Record excerpts ::
-*-*-

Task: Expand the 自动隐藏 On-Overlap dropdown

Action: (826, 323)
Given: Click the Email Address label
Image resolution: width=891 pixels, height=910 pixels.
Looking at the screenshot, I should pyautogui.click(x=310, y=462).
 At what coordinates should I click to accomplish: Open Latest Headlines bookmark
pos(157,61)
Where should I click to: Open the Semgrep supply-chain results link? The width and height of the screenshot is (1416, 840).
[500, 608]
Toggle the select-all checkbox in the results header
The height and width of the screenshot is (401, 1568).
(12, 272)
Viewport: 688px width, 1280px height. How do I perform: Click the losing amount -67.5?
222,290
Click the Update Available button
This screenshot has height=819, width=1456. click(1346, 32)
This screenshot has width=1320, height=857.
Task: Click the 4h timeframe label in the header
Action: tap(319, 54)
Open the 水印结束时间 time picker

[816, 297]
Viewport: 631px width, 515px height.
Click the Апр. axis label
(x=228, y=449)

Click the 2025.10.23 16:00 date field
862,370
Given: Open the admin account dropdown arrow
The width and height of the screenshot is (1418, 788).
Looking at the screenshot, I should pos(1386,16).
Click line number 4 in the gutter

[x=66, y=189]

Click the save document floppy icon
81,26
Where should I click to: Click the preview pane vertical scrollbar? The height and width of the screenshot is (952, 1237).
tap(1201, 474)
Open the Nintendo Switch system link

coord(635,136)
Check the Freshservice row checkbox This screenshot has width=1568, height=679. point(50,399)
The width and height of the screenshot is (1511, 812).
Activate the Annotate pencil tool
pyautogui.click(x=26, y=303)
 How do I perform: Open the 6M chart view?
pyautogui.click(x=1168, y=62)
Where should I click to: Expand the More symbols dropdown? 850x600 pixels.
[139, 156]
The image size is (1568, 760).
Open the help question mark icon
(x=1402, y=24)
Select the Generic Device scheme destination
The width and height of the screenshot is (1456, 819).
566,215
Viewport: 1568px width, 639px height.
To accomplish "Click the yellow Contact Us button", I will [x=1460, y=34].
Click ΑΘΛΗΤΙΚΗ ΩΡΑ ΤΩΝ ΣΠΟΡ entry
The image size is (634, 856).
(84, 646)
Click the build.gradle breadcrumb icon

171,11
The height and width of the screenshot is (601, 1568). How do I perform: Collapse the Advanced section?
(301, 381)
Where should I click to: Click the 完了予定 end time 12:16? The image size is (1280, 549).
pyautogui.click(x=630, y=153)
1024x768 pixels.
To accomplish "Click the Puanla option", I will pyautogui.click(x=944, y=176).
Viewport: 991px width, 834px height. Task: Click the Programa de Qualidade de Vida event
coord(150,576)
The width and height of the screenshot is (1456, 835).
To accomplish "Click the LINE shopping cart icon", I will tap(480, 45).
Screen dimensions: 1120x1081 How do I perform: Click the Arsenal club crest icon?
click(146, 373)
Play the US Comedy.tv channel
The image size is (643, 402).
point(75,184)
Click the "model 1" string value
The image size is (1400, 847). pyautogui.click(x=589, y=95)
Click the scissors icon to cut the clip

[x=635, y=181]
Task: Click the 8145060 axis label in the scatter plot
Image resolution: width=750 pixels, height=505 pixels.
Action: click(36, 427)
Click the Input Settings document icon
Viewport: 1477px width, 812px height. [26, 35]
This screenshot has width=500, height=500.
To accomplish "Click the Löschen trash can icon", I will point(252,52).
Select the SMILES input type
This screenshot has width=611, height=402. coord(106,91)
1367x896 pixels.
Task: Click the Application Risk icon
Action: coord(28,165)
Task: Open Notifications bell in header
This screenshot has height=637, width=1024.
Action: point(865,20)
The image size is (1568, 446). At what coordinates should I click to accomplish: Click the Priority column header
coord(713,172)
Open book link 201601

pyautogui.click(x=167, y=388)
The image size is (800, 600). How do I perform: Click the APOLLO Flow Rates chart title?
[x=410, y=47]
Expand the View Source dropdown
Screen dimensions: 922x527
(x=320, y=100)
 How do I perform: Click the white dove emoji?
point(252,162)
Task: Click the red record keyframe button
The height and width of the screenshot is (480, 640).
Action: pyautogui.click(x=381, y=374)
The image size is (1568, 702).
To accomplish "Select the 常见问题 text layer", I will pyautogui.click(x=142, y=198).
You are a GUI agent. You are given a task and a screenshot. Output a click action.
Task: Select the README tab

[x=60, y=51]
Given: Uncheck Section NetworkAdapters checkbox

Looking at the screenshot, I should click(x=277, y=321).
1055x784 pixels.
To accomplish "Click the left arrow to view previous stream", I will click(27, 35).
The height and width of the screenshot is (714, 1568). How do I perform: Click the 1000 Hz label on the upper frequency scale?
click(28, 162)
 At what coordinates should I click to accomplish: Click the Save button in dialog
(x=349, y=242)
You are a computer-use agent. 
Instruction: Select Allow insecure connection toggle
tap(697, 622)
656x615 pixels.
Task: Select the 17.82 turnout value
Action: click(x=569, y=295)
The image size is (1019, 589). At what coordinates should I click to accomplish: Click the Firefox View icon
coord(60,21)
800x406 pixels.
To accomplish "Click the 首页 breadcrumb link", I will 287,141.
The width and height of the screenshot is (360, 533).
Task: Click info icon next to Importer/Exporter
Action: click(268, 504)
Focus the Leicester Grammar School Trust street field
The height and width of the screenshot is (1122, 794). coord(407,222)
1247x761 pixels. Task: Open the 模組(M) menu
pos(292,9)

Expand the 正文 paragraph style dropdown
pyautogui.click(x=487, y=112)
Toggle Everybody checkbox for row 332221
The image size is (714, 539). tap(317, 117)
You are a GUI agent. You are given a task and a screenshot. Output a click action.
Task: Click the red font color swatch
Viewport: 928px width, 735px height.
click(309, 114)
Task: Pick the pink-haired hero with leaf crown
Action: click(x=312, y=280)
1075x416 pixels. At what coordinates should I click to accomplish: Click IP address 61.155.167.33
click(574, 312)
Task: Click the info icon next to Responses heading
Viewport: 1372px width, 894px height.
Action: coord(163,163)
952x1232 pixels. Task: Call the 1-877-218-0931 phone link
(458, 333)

-*-*-

What the task asks :: Reproduce all of the records above, renaming "dropdown" to "drop-down" throughout and leaving everything else unchanged.

Output for this exercise ::
Task: Expand the 自动隐藏 On-Overlap drop-down

Action: (826, 323)
Given: Click the Email Address label
Image resolution: width=891 pixels, height=910 pixels.
Looking at the screenshot, I should pyautogui.click(x=310, y=462).
 At what coordinates should I click to accomplish: Open Latest Headlines bookmark
pos(157,61)
Where should I click to: Open the Semgrep supply-chain results link? The width and height of the screenshot is (1416, 840).
[500, 608]
Toggle the select-all checkbox in the results header
The height and width of the screenshot is (401, 1568).
(12, 272)
Viewport: 688px width, 1280px height. How do I perform: Click the losing amount -67.5?
222,290
Click the Update Available button
This screenshot has height=819, width=1456. click(1346, 32)
This screenshot has width=1320, height=857.
Task: Click the 4h timeframe label in the header
Action: tap(319, 54)
Open the 水印结束时间 time picker

[816, 297]
Viewport: 631px width, 515px height.
Click the Апр. axis label
(x=228, y=449)

Click the 2025.10.23 16:00 date field
862,370
Given: Open the admin account drop-down arrow
The width and height of the screenshot is (1418, 788).
Looking at the screenshot, I should pos(1386,16).
Click line number 4 in the gutter

[x=66, y=189]

Click the save document floppy icon
81,26
Where should I click to: Click the preview pane vertical scrollbar? The height and width of the screenshot is (952, 1237).
tap(1201, 474)
Open the Nintendo Switch system link

coord(635,136)
Check the Freshservice row checkbox This screenshot has width=1568, height=679. point(50,399)
The width and height of the screenshot is (1511, 812).
Activate the Annotate pencil tool
pyautogui.click(x=26, y=303)
 How do I perform: Open the 6M chart view?
pyautogui.click(x=1168, y=62)
Where should I click to: Expand the More symbols drop-down? 850x600 pixels.
[139, 156]
The image size is (1568, 760).
Open the help question mark icon
(x=1402, y=24)
Select the Generic Device scheme destination
The width and height of the screenshot is (1456, 819).
566,215
Viewport: 1568px width, 639px height.
To accomplish "Click the yellow Contact Us button", I will [x=1460, y=34].
Click ΑΘΛΗΤΙΚΗ ΩΡΑ ΤΩΝ ΣΠΟΡ entry
The image size is (634, 856).
(84, 646)
Click the build.gradle breadcrumb icon

171,11
The height and width of the screenshot is (601, 1568). How do I perform: Collapse the Advanced section?
(301, 381)
Where should I click to: Click the 完了予定 end time 12:16? The image size is (1280, 549).
pyautogui.click(x=630, y=153)
1024x768 pixels.
To accomplish "Click the Puanla option", I will pyautogui.click(x=944, y=176).
Viewport: 991px width, 834px height. Task: Click the Programa de Qualidade de Vida event
coord(150,576)
The width and height of the screenshot is (1456, 835).
To accomplish "Click the LINE shopping cart icon", I will tap(480, 45).
Screen dimensions: 1120x1081 How do I perform: Click the Arsenal club crest icon?
click(146, 373)
Play the US Comedy.tv channel
The image size is (643, 402).
point(75,184)
Click the "model 1" string value
The image size is (1400, 847). pyautogui.click(x=589, y=95)
Click the scissors icon to cut the clip

[x=635, y=181]
Task: Click the 8145060 axis label in the scatter plot
Image resolution: width=750 pixels, height=505 pixels.
Action: click(36, 427)
Click the Input Settings document icon
Viewport: 1477px width, 812px height. [26, 35]
This screenshot has width=500, height=500.
To accomplish "Click the Löschen trash can icon", I will point(252,52).
Select the SMILES input type
This screenshot has width=611, height=402. coord(106,91)
1367x896 pixels.
Task: Click the Application Risk icon
Action: coord(28,165)
Task: Open Notifications bell in header
This screenshot has height=637, width=1024.
Action: point(865,20)
The image size is (1568, 446). At what coordinates should I click to accomplish: Click the Priority column header
coord(713,172)
Open book link 201601

pyautogui.click(x=167, y=388)
The image size is (800, 600). How do I perform: Click the APOLLO Flow Rates chart title?
[x=410, y=47]
Expand the View Source drop-down
Screen dimensions: 922x527
(x=320, y=100)
 How do I perform: Click the white dove emoji?
point(252,162)
Task: Click the red record keyframe button
The height and width of the screenshot is (480, 640).
Action: pyautogui.click(x=381, y=374)
The image size is (1568, 702).
To accomplish "Select the 常见问题 text layer", I will pyautogui.click(x=142, y=198).
You are a GUI agent. You are given a task and a screenshot. Output a click action.
Task: Select the README tab

[x=60, y=51]
Given: Uncheck Section NetworkAdapters checkbox

Looking at the screenshot, I should click(x=277, y=321).
1055x784 pixels.
To accomplish "Click the left arrow to view previous stream", I will click(27, 35).
The height and width of the screenshot is (714, 1568). How do I perform: Click the 1000 Hz label on the upper frequency scale?
click(28, 162)
 At what coordinates should I click to accomplish: Click the Save button in dialog
(x=349, y=242)
You are a computer-use agent. 
Instruction: Select Allow insecure connection toggle
tap(697, 622)
656x615 pixels.
Task: Select the 17.82 turnout value
Action: click(x=569, y=295)
The image size is (1019, 589). At what coordinates should I click to accomplish: Click the Firefox View icon
coord(60,21)
800x406 pixels.
To accomplish "Click the 首页 breadcrumb link", I will 287,141.
The width and height of the screenshot is (360, 533).
Task: Click info icon next to Importer/Exporter
Action: click(268, 504)
Focus the Leicester Grammar School Trust street field
The height and width of the screenshot is (1122, 794). coord(407,222)
1247x761 pixels. Task: Open the 模組(M) menu
pos(292,9)

Expand the 正文 paragraph style drop-down
pyautogui.click(x=487, y=112)
Toggle Everybody checkbox for row 332221
The image size is (714, 539). tap(317, 117)
You are a GUI agent. You are given a task and a screenshot. Output a click action.
Task: Click the red font color swatch
Viewport: 928px width, 735px height.
click(309, 114)
Task: Pick the pink-haired hero with leaf crown
Action: click(x=312, y=280)
1075x416 pixels. At what coordinates should I click to accomplish: Click IP address 61.155.167.33
click(574, 312)
Task: Click the info icon next to Responses heading
Viewport: 1372px width, 894px height.
Action: coord(163,163)
952x1232 pixels. Task: Call the 1-877-218-0931 phone link
(458, 333)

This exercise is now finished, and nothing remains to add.